Calgary-based Edleun Group Inc., which began trading on the Toronto Stock Exchange in early 2010, announced plans Monday to acquire seven daycares in the province, including four in the Greater Toronto Area and three in Windsor.

Edleun's expansion into Ontario comes at a time when the province's patchwork of mostly non-profit daycare programs is teetering on the verge of collapse due to municipal cuts, chronic provincial underfunding and the loss of 4- and 5-year-olds to all-day kindergarten.

Advocates who have been lobbying for a public or non-profit system of high-quality, affordable child care for all families that need it, say Edleun's arrival marks the beginning of the privatization of daycare in Ontario.

"From the point of view of children and families, this is one of the worst things that could possibly happen in Ontario," warned Canadian daycare expert Martha Friendly, of the Child Care Resource and Research Unit.

A large international body of research has found that for-profit daycare provides lower-quality care for young children than non-profit or public programs. Non-profit and public daycares are also more accessible and affordable for parents and more accountable to taxpayers, research shows.

Publicly traded child-care companies are particularly problematic, Friendly said, because they can raise large amounts of capital and quickly become major corporate players. Since their primary goal is to return profits to shareholders, they have an incentive to keep standards low, she noted.

Education Minister Laurel Broten said she is aware of Edleun and continues to monitor the percentage of private child-care centres in Ontario, which has grown to 26 per cent from 23 per cent two years ago. But she won't declare a moratorium on new private licences or subsidies because some communities don't have any non-profit providers.

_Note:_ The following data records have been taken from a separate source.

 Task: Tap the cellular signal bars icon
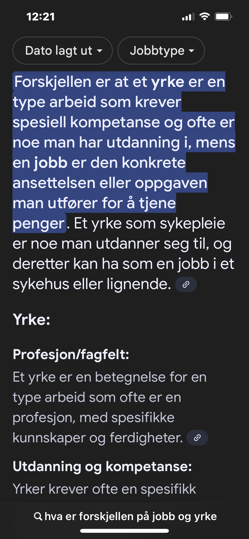coord(188,17)
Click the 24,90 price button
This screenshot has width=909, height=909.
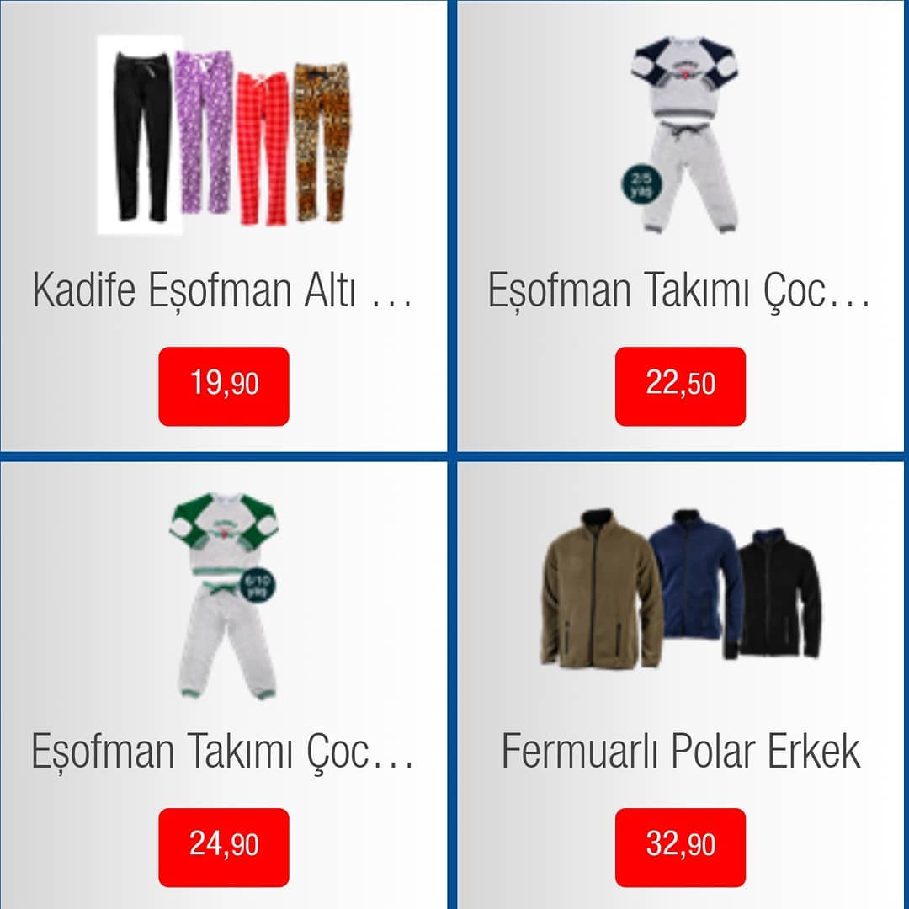[x=224, y=847]
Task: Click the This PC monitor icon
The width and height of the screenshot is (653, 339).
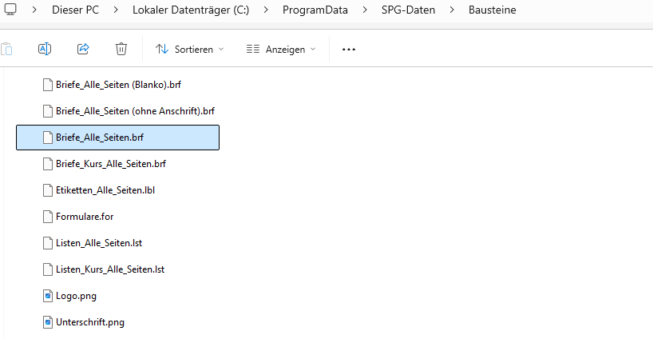Action: (11, 11)
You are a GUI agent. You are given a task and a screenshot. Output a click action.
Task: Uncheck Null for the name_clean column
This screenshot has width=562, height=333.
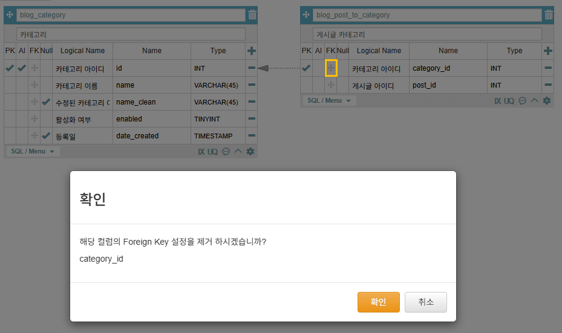click(46, 102)
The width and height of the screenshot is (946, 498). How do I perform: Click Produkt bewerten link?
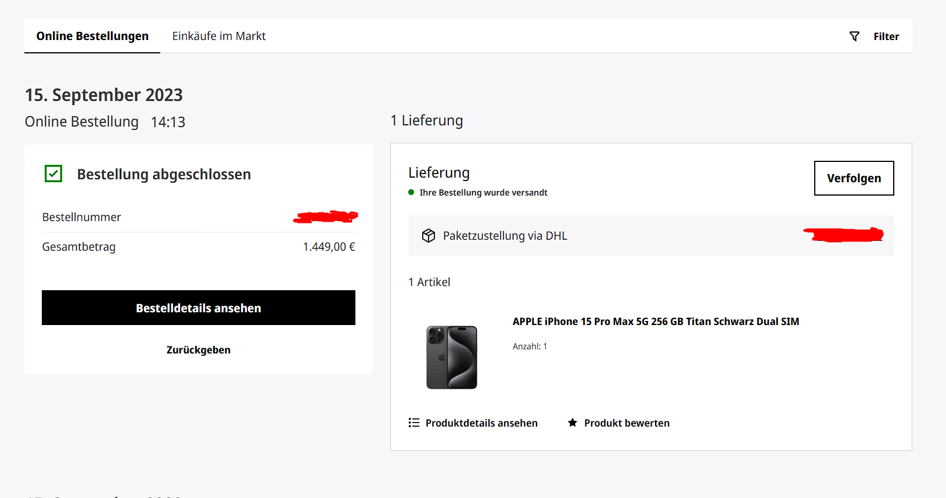tap(627, 423)
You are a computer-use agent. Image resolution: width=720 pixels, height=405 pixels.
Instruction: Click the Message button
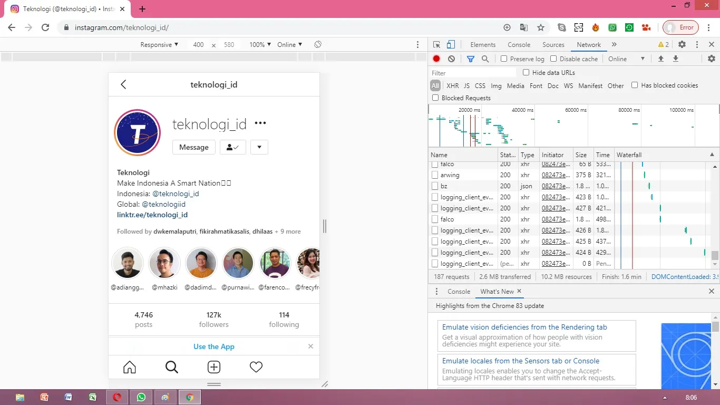(194, 148)
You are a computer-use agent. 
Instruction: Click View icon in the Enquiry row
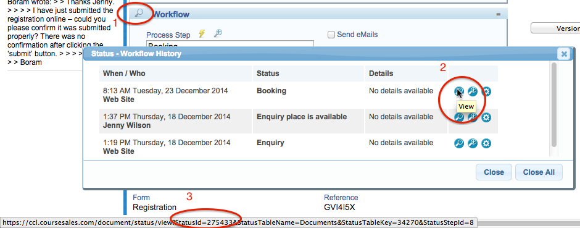(x=459, y=143)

"We've always had a balance in our delivery model for child care," she said, adding that both non-profit and for-profit programs must adhere to the same licensing standards.

Edleun has links to Australia's now-defunct ABC Learning Centres, once the largest child care conglomerate in the world. ABC made international headlines in 2008 when it went belly-up amid reports of stock market irregularities, poor quality and rising parent fees.

Edleun President and Chief Operating Officer Ty Durekas refused in an interview to comment on the demise of ABC Learning. And he rejected advocates' warnings that corporate child care delivers inferior programs.

"We believe that we can provide an equal quality (program) for children and families in Ontario," he said.

Ontario Early Learning adviser Charles Pascal, who has just returned from Australia where he talked to child-care staff who worked at former ABC Learning centres, is alarmed by the arrival big box child care in Ontario.

"I heard horror stories of corner-cutting designed to make profits off of low-quality care. Nice-looking environments, badly paid, badly trained workers, with cookie cutter toys," he said.

"The (Ontario) government noted in its (election) platform that it's time to 'modernize child care' in the province," he said. "There should be no place for big-box child care in its plans."